Une compagnie pétrolière nouvelle est souvent dirigée par des managers-ingénieurs dynamiques, flexibles ayant une expérience de terrain et qui sont des leaders capables d’entrainer les nouvelles recrues à se dépasser, car au départ on part de rien (l’entreprise n’a pas d’expérience et les compétences ne sont pas certaines à 100%). Après la phase de ceux qui établissent les bases de la compagnie, le siège international envoie en général les « cost killers » des gens rompus à faire des coupes budgétaires. Quant la grogne s’installe les employés se plaignant d’avoir peu de formation, peu d’avantages sociaux, peu d’augmentation de salaires, l’entreprise perdra de l’argent à cause des revendications sociales. A ce moment on envoie le 3ème type de managers, des modérateurs ayant le sens du consensus et de solides connaissances en droit du travail et en RH. Regardez le background des principaux managers et vous comprendrez immédiatement la priorité de leurs actionnaires. Plus une compagnie pétrolière est mature plus les financiers sont au pouvoir, et par conséquent les ingénieurs sont obligés de s’adapter et de réfléchir comme eux. Et ce n’est pas une évolution car le dogme financier actuelle est de limiter au minimum les capitaux investis ou les CAPEX (capital expenditures) et se focaliser sur les OPEX (operations expenditures). Ce qui veut dire qu’on peut surtout dépenser en frais d’équipements de maintenance et en services d’exploitation et dépenser le moins possible pour les immeubles, les engins roulants, etc… Et on aboutit à des résultats parfois stupides sur trois ans, par exemple :

-pour 3 ans de frais de location d’un Pick-up double cabine à 1 800 000/mois, on pourrait en payer 3, maintenance et paperasse incluse.

-pour 3 ans de frais de location d’une villa pour un directeur à 2 000 000 (3 000 euro)/mois, on aurait pu la construire.

-un conducteur de grue du sous-traitant logistique va couter 4 000 000/mois alors qu’embauché directement il reviendrait trois fois moins cher.

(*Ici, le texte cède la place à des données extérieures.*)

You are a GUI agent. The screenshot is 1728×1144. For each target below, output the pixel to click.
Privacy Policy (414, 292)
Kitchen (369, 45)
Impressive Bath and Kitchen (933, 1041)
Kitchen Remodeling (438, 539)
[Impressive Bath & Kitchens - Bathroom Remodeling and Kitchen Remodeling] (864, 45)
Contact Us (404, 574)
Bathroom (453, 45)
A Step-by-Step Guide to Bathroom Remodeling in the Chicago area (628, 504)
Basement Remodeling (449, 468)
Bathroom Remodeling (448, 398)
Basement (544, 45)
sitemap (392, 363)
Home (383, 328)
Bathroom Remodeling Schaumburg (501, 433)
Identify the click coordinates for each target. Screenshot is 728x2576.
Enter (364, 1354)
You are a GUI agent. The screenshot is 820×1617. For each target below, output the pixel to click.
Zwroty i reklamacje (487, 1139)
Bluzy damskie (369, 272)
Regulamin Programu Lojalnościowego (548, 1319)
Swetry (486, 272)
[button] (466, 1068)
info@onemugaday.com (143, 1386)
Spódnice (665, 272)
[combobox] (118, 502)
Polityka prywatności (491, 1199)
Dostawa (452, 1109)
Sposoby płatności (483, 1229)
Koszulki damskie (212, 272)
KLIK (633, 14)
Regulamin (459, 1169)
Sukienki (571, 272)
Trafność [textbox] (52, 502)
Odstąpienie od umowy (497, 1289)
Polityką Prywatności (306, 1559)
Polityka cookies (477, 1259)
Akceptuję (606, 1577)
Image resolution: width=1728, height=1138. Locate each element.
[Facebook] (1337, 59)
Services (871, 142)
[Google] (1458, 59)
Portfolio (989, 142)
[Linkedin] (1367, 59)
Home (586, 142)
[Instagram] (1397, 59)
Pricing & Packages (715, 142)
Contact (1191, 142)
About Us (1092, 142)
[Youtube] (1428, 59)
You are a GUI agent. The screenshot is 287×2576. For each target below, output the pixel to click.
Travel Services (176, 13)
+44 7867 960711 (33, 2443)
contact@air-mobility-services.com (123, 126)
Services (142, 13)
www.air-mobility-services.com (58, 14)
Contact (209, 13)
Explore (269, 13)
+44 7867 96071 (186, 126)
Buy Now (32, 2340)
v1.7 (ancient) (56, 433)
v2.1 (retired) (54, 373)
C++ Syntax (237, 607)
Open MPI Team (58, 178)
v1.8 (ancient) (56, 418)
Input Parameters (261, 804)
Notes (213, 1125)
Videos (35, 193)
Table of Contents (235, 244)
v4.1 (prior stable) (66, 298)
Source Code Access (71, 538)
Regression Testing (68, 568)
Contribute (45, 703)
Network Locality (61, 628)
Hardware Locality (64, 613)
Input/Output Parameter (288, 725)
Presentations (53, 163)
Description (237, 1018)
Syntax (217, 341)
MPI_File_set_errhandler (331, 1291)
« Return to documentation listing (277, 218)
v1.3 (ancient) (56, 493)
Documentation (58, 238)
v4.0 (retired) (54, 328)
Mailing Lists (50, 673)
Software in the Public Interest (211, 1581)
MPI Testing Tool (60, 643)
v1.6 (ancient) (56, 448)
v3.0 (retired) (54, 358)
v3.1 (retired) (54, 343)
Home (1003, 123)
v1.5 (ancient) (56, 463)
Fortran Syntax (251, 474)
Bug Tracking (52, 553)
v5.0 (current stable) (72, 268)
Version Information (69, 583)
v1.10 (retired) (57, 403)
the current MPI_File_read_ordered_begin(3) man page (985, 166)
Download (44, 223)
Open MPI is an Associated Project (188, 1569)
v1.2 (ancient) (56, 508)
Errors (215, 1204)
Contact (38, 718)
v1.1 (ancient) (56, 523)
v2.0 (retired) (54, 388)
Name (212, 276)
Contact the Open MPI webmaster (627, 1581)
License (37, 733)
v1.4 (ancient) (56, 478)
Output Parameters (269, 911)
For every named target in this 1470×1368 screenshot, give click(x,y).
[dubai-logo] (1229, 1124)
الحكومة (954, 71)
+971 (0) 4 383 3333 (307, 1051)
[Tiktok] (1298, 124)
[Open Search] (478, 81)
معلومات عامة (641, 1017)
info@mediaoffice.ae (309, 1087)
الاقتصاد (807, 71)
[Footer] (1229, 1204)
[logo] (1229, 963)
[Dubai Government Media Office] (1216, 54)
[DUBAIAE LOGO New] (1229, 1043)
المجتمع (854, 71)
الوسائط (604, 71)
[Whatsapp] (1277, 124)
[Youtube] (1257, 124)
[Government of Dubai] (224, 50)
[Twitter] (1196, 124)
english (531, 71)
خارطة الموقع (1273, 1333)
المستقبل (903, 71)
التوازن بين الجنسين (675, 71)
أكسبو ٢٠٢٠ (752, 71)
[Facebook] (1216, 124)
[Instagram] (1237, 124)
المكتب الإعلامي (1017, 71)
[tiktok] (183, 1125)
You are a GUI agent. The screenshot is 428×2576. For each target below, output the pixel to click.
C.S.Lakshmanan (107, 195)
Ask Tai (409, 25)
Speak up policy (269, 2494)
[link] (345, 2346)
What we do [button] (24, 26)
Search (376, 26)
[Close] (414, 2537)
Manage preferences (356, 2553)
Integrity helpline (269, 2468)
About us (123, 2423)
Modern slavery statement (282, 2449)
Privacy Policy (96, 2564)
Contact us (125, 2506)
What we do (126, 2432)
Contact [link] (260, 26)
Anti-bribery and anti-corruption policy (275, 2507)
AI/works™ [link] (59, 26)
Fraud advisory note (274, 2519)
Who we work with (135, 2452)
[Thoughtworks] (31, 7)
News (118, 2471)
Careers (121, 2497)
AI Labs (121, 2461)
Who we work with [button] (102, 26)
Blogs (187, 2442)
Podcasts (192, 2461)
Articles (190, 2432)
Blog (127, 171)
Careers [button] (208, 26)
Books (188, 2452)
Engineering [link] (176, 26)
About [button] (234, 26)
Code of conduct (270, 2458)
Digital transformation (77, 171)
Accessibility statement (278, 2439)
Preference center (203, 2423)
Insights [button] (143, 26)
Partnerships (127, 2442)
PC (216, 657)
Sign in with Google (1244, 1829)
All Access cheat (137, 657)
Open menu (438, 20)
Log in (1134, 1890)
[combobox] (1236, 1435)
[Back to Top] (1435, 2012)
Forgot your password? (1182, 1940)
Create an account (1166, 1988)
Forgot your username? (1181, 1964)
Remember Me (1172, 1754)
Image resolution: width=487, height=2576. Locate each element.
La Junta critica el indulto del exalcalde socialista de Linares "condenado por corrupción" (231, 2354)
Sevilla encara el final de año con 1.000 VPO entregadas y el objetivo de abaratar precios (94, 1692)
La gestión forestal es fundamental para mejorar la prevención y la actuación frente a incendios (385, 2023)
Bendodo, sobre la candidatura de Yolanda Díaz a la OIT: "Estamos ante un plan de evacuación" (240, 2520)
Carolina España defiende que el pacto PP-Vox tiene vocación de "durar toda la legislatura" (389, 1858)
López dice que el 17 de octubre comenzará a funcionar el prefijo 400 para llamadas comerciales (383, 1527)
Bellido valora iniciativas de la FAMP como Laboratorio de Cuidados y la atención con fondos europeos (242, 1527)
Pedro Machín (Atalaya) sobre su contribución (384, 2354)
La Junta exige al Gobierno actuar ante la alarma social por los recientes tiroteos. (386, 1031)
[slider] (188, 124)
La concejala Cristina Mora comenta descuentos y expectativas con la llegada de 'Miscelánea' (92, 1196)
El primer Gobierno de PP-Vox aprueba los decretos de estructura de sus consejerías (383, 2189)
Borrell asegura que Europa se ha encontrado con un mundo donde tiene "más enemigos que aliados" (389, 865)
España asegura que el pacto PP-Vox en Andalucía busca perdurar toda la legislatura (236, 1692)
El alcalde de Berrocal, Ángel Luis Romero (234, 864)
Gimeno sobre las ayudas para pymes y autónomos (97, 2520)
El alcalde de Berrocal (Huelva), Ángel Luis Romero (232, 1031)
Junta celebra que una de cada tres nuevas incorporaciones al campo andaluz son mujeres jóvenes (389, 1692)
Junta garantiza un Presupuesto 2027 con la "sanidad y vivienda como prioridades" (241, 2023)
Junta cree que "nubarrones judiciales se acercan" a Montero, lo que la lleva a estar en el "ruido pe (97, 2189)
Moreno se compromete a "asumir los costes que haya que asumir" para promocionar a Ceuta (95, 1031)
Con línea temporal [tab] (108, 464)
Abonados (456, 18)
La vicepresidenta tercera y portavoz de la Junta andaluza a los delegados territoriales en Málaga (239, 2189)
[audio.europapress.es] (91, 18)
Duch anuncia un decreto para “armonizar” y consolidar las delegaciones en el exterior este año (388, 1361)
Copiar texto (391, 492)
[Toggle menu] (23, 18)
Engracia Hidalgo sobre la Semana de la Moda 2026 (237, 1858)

Le dogme est aussi d’être centré sur le cœur de métier, c'est-à-dire que la compagnie peut employer directement le personnel de production ou uniquement le personnel d’encadrement et sous-traiter tous les autres métiers (maintenance, logistique, well services…), il y a des cas où le recours à la sous-traitance est intéressant surtout pour permettre l’emploi de personnel peu qualifié, mais quant il s’agit de personnel hautement qualifié ce personnel peut couter 2 à 3 fois plus cher comme dans l’exemple donné plus haut. La journée de travail en sous-traitance d’un ingénieur très spécialisé peut être facturée jusqu’à 2 000 000 (3 000 euro)/ jour. Mais comme je l’ai dit le dogme financier issu d’une certaine approche du risk management est d’avoir le moins possible de certaines immobilisations corporelles et le moins possible de personnel à gestion sociale problématique pour pouvoir vendre très vite la compagnie le cas échéant. En conclusion ce qu’on peut dire du management des compagnies pétrolières c’est qu’environ 80% des dépenses se font à travers des contracteurs/prestataires principaux ou secondaires. Une compagnie peut tirer des profits substantiels dans les pays où existe un riche réseau de sous-traitants locaux et expatriés, en faisant jouer la concurrence. Au Gabon les sous-traitants sont peu nombreux, surtout expatriés et ont des ententes sur les prix. Les services pétroliers ainsi que les équipements achetables localement sont extrêmement chers mais dans l’urgence souvent on n’a pas le choix ; vaut mieux acheter un produit trois fois plus cher qu’attendre 2 mois qu’il vienne des USA. A titre de comparaison à équipement et éloignement égaux un projet au Gabon coutera 3 fois plus cher qu’au Nigeria ou en Angola (des pays pourtant classés en risque 5, çàd parmi les plus dangereux au monde pour investir. Les coefficients de facteurs de maintenance seront également 3 fois plus élevés au Gabon.

 

Le principal attrait du Gabon est sa stabilité politique, mais il est difficile d’y travailler non seulement à cause de ce qui est dit plus haut, mais aussi à cause des tracasseries administratives, de l’ingérence des caciques régionaux et de la haute administration qui cherchent à racketter les compagnies au détriment d’une juste rétrocession communautaire. Tracasseries amènent graissage de pattes, mais c’est un passage obligé qu’en langage pétrolier politically correct on appelle de la facilitation. Rétribuer les services de facilitateurs cabinet de consultants pétroliers (autorisés à corrompre au nom de leurs clients) arrange tout le monde même si on est limite en porte à faux avec les lois anti-corruption (foreign anti-bribery and anti-corrupt act). Ce paragraphe est important et donne toute la coloration au management local qui est pratiqué dans un pays donné par une compagnie pétrolière. La corruption politique à haut niveau est un must sans cela il est difficile d’opérer longtemps ou même d’avoir des partenariats. La corruption est un jeu où chacun se tient par la barbichette ; le gouvernement a le pouvoir décisionnel politico-administratif, mais les états sont dépendants : les investissements pétroliers sont couteux (surtout investir en offshore) et l’économie nationale est dépendante des revenus pétroliers pour plus de 50% du PIB.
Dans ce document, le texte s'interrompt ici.